Débuté en 2013, le projet s’articule autour de 2 étapes-clés, allant de la recherche à la construction d’un démonstrateur. Dans un premier temps, Deinove a sélectionné 3 espèces d’isophrénoïdes (les caroténoïdes, l’isophrène et un ensemble de molécules fabriquées à partir du caoutchouc ou du pétrole, dont le linalol et le géraniol), afin de construire des souches productrices et d’optimiser les capacités d’expression de la voie des isophrénoïdes au niveau des 2 molécules ciblées. Ces dernières seront choisies en fonction de leurs performances économiques et environnementales.
Dans un second temps, Deinove optimisera son procédé fermentaire de production des molécules sélectionnées jusqu’au stade d’un réacteur de 20 litres. Ce réacteur jouera le rôle de démonstrateur de recherche. À terme, «les composés d’intérêt industriel seront produits dans des fermenteurs de plusieurs centaines de litres », assure Emmanuel Petiot. «Cette étape nécessitera la mise en oeuvre de partenariats de mise à l’échelle, à l’instar de celui conclu entre Deinove et le Michigan Biotechnologies Institute pour la fabrication d’éthanol par fermentation ».
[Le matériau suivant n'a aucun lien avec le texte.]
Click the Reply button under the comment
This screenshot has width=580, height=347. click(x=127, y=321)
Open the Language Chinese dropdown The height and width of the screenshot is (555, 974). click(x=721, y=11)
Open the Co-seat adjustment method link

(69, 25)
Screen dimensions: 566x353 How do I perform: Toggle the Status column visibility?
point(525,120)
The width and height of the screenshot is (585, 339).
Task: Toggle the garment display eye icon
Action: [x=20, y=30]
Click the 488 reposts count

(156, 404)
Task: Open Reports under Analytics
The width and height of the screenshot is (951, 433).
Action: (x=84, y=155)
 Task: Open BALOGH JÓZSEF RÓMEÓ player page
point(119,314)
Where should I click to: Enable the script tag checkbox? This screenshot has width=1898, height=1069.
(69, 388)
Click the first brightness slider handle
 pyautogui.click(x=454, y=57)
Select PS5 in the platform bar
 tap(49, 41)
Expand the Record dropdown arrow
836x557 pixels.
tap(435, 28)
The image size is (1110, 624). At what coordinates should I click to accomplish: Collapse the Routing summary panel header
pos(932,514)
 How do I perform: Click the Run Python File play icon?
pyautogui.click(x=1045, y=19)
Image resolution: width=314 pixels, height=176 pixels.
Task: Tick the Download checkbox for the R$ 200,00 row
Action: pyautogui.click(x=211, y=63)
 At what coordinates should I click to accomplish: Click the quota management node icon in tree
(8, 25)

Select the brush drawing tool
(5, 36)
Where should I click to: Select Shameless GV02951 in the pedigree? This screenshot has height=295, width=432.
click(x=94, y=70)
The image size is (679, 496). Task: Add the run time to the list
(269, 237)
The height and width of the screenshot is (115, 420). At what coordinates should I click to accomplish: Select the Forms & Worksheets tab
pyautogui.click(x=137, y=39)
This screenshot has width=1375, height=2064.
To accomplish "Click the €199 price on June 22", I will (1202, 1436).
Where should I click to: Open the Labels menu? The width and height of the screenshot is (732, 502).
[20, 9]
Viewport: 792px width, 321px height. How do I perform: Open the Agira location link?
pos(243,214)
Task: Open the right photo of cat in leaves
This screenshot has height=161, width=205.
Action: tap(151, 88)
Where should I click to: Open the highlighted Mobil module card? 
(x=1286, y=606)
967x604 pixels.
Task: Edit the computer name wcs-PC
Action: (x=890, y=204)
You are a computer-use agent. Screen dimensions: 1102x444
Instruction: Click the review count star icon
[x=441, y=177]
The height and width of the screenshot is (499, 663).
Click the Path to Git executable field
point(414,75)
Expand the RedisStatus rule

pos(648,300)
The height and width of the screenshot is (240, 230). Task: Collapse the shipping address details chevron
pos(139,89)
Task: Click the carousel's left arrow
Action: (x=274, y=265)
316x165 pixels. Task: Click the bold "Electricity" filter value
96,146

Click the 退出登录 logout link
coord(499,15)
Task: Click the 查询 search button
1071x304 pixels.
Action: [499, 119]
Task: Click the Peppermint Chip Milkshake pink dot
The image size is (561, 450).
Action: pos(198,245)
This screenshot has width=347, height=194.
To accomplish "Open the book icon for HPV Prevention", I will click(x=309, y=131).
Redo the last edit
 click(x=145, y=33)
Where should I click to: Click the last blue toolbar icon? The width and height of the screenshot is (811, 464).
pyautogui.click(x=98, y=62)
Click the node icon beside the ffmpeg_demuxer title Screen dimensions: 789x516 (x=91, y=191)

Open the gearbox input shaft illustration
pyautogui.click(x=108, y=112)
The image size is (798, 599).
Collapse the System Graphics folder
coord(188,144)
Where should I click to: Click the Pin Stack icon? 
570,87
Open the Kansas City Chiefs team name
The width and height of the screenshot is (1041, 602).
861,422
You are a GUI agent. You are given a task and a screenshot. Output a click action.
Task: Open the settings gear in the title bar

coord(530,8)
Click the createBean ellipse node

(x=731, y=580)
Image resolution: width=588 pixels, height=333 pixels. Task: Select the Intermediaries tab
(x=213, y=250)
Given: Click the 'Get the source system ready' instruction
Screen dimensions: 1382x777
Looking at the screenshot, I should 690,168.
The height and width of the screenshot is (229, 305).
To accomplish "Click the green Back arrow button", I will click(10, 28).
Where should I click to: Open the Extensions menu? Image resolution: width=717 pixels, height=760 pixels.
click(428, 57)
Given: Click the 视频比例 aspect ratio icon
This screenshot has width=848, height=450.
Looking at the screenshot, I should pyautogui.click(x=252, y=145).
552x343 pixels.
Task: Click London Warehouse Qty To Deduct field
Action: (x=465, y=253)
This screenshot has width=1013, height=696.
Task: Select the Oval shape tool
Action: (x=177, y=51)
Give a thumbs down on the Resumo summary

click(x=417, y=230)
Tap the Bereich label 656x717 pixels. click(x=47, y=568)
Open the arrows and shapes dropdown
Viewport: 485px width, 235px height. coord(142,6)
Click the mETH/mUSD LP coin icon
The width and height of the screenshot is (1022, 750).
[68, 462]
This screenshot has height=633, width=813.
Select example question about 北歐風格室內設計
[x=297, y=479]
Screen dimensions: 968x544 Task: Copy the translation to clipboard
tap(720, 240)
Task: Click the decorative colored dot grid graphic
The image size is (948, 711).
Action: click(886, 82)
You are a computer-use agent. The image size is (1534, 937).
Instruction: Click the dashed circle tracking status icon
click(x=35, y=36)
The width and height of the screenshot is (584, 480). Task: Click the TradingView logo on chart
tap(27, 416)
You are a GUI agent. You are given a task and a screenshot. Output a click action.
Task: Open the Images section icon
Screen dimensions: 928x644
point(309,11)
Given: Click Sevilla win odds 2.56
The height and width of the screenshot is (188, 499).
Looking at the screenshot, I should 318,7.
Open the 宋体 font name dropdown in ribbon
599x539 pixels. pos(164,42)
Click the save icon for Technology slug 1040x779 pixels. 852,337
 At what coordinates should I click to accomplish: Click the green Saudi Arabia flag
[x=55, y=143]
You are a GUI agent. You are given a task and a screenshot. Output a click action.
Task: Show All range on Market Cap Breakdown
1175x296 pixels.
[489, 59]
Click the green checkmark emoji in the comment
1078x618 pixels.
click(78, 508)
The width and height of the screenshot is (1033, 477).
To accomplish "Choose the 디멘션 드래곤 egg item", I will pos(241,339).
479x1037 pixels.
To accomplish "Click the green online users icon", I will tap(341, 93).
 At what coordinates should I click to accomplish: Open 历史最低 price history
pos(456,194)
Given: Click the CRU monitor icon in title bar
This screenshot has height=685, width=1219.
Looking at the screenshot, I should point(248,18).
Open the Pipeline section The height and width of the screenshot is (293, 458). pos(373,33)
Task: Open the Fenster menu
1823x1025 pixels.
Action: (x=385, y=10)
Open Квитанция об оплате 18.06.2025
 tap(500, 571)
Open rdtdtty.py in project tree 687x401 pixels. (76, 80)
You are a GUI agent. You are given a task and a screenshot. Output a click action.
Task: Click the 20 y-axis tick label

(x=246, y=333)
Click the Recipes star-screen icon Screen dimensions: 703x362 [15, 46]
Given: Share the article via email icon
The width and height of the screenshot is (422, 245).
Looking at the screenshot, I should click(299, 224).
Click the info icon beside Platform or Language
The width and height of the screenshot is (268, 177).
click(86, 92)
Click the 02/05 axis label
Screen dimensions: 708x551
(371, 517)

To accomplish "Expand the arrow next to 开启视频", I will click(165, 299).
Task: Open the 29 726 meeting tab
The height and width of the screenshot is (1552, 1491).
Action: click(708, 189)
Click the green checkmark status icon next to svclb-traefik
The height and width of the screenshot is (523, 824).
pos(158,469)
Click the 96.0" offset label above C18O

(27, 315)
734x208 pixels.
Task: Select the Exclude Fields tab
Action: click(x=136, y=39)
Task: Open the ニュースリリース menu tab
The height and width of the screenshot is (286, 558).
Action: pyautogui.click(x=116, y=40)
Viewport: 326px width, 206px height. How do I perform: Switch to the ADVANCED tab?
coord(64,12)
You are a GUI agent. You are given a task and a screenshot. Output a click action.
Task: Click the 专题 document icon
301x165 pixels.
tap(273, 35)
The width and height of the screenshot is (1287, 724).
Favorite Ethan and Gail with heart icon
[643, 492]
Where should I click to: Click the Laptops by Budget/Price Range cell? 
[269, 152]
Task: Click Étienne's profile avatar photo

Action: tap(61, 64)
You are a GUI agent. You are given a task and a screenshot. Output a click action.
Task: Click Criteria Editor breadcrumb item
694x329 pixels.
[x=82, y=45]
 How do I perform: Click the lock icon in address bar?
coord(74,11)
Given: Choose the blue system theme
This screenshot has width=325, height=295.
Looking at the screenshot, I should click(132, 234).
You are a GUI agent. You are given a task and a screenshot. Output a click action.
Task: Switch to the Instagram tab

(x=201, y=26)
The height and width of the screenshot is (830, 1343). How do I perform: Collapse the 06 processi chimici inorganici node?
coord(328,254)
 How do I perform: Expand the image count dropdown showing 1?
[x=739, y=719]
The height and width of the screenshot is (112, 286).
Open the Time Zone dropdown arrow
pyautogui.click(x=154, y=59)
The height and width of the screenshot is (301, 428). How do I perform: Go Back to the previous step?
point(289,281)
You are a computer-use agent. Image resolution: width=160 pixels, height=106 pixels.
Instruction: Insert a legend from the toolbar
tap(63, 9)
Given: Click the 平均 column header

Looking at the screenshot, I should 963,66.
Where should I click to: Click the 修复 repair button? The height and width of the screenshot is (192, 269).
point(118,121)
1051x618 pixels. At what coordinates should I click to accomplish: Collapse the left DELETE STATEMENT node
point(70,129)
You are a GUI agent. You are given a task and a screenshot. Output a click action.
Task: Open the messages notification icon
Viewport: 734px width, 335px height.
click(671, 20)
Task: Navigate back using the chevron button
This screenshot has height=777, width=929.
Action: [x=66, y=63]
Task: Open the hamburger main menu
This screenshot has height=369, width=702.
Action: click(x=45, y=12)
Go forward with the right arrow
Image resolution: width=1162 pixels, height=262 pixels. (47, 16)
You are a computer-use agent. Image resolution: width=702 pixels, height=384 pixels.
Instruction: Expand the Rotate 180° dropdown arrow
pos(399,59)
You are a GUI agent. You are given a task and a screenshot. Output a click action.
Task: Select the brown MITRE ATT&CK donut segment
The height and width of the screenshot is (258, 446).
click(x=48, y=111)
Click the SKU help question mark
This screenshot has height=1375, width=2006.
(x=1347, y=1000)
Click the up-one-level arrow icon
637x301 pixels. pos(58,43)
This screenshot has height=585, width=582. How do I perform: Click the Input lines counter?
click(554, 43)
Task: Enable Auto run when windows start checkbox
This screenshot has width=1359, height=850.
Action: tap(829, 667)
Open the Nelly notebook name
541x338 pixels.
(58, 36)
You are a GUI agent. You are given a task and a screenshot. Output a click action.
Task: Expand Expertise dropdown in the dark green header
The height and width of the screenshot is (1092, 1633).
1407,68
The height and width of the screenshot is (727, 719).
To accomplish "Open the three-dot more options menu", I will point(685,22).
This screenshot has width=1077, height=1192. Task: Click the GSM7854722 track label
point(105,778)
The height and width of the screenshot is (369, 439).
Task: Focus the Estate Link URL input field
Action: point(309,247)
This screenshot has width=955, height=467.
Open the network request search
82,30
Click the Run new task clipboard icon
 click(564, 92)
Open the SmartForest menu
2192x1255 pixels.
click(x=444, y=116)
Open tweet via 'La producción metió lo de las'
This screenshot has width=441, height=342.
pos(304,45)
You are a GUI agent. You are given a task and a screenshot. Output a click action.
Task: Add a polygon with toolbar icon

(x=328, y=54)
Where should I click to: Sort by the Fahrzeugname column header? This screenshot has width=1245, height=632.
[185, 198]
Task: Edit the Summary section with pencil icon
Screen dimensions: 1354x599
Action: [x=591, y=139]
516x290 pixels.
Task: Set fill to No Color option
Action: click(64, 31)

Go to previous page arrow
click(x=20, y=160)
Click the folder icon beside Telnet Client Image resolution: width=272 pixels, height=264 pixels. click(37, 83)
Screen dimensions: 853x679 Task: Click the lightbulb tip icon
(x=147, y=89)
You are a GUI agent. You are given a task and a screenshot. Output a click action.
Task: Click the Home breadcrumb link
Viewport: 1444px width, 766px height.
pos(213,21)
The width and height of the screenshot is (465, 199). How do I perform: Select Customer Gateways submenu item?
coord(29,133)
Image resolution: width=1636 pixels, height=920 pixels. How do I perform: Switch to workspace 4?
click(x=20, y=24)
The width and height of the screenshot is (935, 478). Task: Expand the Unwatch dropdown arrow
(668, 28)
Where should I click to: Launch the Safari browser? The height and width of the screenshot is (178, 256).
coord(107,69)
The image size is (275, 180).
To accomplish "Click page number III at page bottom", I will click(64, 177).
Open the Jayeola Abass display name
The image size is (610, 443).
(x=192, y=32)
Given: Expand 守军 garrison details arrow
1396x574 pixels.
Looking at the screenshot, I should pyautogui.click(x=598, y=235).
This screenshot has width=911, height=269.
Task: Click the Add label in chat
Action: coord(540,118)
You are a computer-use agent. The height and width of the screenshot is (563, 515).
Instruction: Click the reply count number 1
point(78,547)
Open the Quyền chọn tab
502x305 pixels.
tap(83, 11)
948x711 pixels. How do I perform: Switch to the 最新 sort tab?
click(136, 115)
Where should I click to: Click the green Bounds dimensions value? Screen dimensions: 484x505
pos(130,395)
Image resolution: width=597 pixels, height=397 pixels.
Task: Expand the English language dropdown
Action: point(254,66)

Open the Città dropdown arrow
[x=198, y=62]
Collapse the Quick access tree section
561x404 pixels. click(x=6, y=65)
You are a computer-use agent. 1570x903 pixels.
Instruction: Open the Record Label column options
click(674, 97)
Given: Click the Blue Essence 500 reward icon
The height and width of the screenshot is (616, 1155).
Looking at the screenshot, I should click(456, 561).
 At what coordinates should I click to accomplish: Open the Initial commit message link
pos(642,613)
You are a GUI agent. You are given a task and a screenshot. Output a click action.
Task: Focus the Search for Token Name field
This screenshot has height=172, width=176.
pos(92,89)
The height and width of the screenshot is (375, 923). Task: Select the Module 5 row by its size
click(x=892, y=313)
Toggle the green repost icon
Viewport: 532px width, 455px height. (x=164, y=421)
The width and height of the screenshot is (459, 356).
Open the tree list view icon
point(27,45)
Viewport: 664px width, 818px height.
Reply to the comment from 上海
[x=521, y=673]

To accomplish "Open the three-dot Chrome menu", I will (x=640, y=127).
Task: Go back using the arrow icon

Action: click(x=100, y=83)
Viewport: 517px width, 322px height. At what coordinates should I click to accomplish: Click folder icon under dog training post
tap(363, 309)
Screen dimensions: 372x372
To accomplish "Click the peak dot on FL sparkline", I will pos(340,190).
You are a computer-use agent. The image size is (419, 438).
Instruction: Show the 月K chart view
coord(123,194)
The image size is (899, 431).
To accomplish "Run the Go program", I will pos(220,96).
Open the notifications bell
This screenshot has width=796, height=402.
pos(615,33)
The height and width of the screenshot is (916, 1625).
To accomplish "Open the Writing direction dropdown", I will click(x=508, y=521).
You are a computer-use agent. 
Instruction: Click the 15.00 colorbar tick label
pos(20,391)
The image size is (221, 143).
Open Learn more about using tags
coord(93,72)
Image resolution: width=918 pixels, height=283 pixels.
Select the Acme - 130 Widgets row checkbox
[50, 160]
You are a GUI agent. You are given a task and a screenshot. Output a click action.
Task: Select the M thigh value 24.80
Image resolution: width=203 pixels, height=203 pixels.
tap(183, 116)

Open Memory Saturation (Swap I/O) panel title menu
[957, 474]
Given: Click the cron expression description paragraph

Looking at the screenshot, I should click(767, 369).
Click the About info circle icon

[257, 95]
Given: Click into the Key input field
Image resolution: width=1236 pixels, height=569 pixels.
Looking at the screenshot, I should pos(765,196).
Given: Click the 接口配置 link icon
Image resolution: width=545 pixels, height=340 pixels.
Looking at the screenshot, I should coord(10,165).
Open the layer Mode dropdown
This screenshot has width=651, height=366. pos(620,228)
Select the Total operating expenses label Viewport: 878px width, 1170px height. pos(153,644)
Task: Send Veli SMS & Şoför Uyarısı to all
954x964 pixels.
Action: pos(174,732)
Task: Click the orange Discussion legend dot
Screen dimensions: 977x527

Des retombées considérables
En proposant aux industriels une alternative aux molécules pétrosourcées qui, issues de la combustion du pétrole, participent à l’accentuation de l’effet de serre, donc au dérèglement climatique, le projet Deinochem contribue à la construction d’un monde propre et responsable.
Outre l’amélioration des bilans énergétiques et environnementaux des composés biochimiques d’intérêt industriel (caroténoïdes, linalol, géraniol…), qui pourront désormais être produits à partir de ressources organiques renouvelables, les procédés développés par Deinove ont d’importantes répercussions économiques. La technologie de Génoplante-Valor, à partir de laquelle est élaborée la souche de Deinococcus utilisée dans le procédé de conversion de biomasses en composés isophrénoïdes, et dont Deinove détient la licence, sera commercialisée auprès d’industriels. Selon l’Ademe, le marché de ces composés pèsera 340 Mds€ en 2017.